Start Source
Karin L. Zipf
Professor
Ph.D., University of Georgia
Office: Brewster A-219
Email: zipfk@ecu.edu
Phone: 252-328-1024
Dr. Karin Zipf’s North Carolina roots run deep. Born in Durham and raised in Rocky Mount, she developed a fascination for southern history. As a college student, she attended and graduated from Wake Forest University in Winston-Salem. After six years pursuing her masters and doctoral degrees in history at the University of Georgia, Zipf returned to North Carolina to teach at North Carolina Wesleyan College. From 2000-01 she served on the faculty at Appalachian State University in Boone. In August 2001, she joined the East Carolina University History Department in Greenville.
End Source
Start Supplied information
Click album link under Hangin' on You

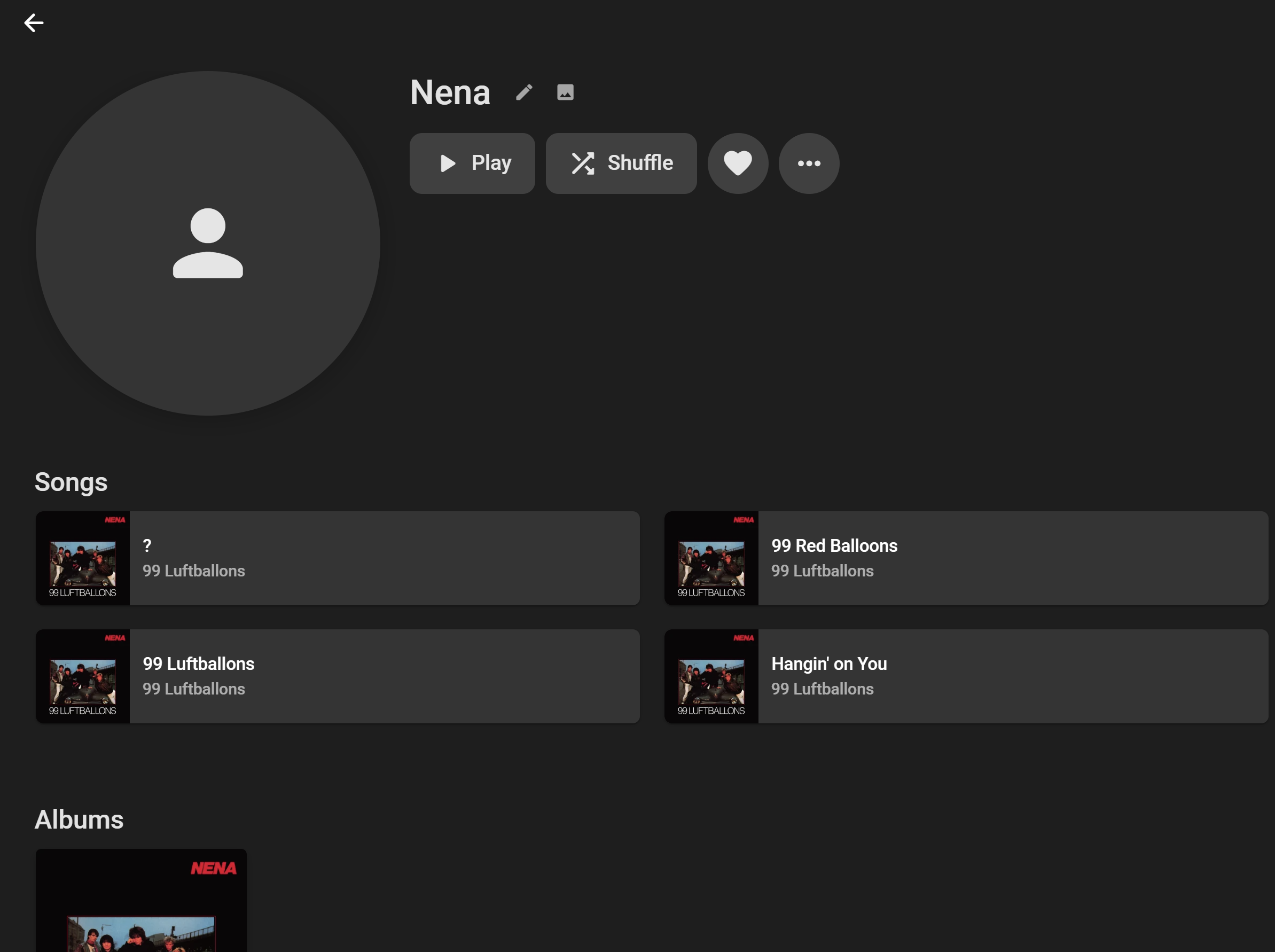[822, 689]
End Supplied information
Start Supplied information
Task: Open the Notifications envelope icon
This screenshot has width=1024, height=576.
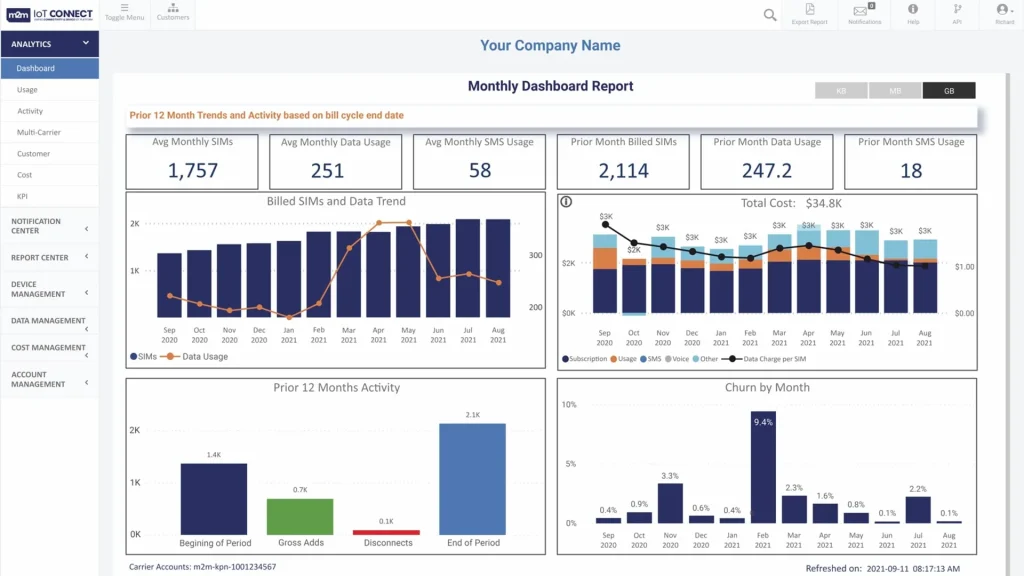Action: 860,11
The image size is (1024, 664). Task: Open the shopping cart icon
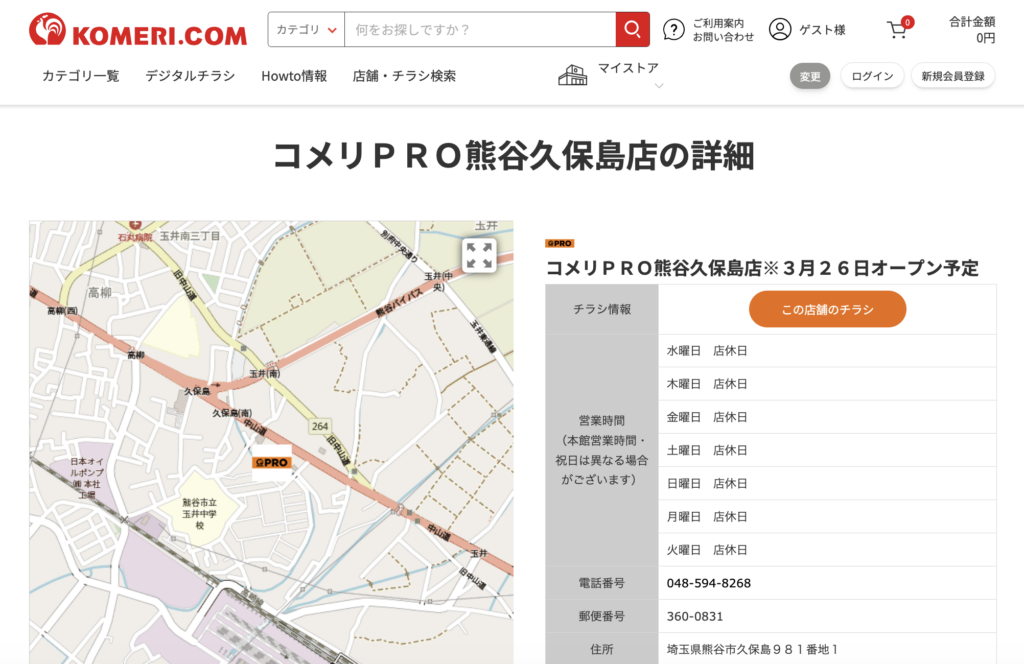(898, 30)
End Supplied information
• _Written exercise 1_
State how many lines of the entries contain the string "Open", matching case exactly, and give only that number.
• _Written exercise 2_
Carry on the Karin L. Zipf profile, starting after its final sentence.
The entries are unrelated to the Karin L. Zipf profile.

• _Answer 1_
2

• _Answer 2_
As her life and career have progressed, Dr. Zipf has reaffirmed her deep and abiding intellectual interest in the history of the United States, the American South, and the Atlantic World. Her interests lie in the study of gender, sexuality and race relations in the 19th and early 20th century American South. Her book, Labor of Innocents: Forced Apprenticeship in North Carolina, 1715-1919 appeared in 2005. The book examines the social and legal impact of apprenticeship on historical constructions of the family and patriarchal relations. Her articles on gender, race, women, apprenticeship, and Reconstruction have appeared in the Journal of Southern History, the Journal of Women’s History, the North Carolina Historical Review, and the Georgia Historical Quarterly. Her most recent book, Bad Girls at Samarcand: Sexuality and Sterilization in a Southern Juvenile Reformatory (LSU Press, 2016), examines North Carolina’s institutionalization and sterilization of juveniles in the Depression-era South.
Selected Publications:
Bad Girls at Samarcand: Sexuality and Sterilization in a Southern Juvenile Reformatory. LSU Press, 2016.
Winner of the 2016 Jules and Frances Landry Award in Southern Studies.
Winner of the 2016 Ragan Old North State Award for Non Fiction.
Labor of Innocents: Forced Apprenticeship in North Carolina, 1715-1919 (LSU Press, 2005).
“Money in the Bank: African American Women, Finance, and Freedom in New Bern, North Carolina, 1868-1874” in eds., Larry E. Tise and Jeffrey J. Crow, New Voyages to Carolina: Reinterpreting North Carolina History (UNC Press, 2017): 166-193.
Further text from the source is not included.